I thought I would just take a minute to share this little code snippet with you as I had some trouble finding posts online that would tell me if I was going about this the right way! The problem is that I needed a fast way to count how many rows were in a database without using a CPU demanding function like mysql_num_rows().
<?php
$query = 'SELECT COUNT(*) FROM `users`';
$result = mysql_query($query) or die('Sorry, we could not count the number of results: ' . mysql_error());
$numberofresults = mysql_result($result, 0);
?>You can also limit the count to only rows that meet a certain value:
<?php
//Where the user id is greater than 149.
$query = 'SELECT COUNT(*) FROM `your_table` WHERE `id` > 149';
$result = mysql_query($query) or die('Sorry, we could not count the number of results: ' . mysql_error());
$numberofresults = mysql_result($result, 0);
?>Keep in mind that this is for counting all the rows in the table.
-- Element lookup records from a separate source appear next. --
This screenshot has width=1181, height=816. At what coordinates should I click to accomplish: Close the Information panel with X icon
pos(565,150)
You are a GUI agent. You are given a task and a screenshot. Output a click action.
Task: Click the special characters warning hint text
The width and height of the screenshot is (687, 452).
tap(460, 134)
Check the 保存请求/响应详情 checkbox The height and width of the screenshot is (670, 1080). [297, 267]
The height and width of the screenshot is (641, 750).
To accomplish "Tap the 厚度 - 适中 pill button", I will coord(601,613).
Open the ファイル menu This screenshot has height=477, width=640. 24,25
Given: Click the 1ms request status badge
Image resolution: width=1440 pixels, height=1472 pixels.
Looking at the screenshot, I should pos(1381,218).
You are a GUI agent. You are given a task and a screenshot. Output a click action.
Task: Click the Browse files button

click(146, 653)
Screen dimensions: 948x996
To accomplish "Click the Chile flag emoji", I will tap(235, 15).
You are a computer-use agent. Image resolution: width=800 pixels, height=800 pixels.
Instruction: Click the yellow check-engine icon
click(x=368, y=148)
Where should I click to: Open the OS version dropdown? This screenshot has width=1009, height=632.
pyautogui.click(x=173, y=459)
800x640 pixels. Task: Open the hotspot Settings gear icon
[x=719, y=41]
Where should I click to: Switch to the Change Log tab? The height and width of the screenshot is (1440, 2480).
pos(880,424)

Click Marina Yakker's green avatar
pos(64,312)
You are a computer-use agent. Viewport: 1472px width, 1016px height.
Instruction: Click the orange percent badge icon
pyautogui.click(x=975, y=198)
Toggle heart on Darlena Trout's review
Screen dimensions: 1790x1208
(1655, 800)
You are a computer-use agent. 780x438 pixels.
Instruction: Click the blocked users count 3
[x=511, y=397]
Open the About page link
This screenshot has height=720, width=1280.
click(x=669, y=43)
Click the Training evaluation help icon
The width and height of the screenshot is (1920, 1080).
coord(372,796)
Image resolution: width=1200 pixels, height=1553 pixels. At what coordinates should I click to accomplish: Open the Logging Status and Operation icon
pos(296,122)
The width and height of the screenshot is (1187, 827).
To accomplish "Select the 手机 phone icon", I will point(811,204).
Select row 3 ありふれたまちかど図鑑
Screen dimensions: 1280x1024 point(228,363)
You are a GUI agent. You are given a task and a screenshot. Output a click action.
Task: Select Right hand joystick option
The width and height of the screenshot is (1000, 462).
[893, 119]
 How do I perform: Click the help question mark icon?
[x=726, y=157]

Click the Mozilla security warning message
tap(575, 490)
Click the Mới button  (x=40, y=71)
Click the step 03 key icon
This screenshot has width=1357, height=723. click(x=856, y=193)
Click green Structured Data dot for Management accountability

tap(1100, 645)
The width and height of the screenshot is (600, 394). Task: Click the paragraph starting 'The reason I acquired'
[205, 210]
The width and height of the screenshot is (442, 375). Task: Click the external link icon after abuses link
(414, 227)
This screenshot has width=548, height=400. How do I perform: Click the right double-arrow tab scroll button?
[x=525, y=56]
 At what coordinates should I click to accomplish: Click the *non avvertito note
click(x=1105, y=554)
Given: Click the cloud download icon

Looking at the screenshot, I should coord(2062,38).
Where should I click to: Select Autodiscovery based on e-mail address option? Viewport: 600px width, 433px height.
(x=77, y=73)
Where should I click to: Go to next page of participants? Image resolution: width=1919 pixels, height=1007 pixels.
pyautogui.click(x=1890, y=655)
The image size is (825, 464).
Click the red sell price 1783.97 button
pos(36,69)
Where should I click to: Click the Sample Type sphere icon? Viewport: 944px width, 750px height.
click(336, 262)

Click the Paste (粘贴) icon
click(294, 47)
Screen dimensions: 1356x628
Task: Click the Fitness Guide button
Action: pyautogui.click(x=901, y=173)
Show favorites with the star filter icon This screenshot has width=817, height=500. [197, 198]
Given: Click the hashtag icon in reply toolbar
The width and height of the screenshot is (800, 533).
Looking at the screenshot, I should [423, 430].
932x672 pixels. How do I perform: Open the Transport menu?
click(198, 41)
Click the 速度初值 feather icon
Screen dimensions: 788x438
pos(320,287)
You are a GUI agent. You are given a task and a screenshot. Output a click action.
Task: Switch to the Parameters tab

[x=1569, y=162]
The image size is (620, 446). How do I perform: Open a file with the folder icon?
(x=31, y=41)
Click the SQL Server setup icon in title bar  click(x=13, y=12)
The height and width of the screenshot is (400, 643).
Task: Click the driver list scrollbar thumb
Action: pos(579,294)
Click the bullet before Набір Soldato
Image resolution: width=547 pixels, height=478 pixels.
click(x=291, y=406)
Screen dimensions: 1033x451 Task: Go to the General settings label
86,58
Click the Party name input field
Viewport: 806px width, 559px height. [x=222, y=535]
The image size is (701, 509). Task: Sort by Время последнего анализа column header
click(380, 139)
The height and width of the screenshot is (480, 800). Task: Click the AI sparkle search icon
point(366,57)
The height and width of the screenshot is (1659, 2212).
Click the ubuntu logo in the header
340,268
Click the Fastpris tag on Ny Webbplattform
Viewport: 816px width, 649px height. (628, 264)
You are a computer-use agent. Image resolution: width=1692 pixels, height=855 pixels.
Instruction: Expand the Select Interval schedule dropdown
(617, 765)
For example, if you had a database like this with 40 of your "users" in it:
CREATE TABLE `users` (
`id` int(11) NOT NULL auto_increment,
`username` varchar(20) NOT NULL default '',
`password` varchar(20) NOT NULL default '',
`email` varchar(70) NOT NULL default '',
)Remember, it is slower to select a single field (SELECT COUNT(id)FROM `users`) than it is to just count the whole thing (SELECT COUNT(*)FROM `users`). Because MySQL already knows how many rows are in each database - so it can just tell you. But if you specify a certain field - then MySQL has to open each row and look around for that field.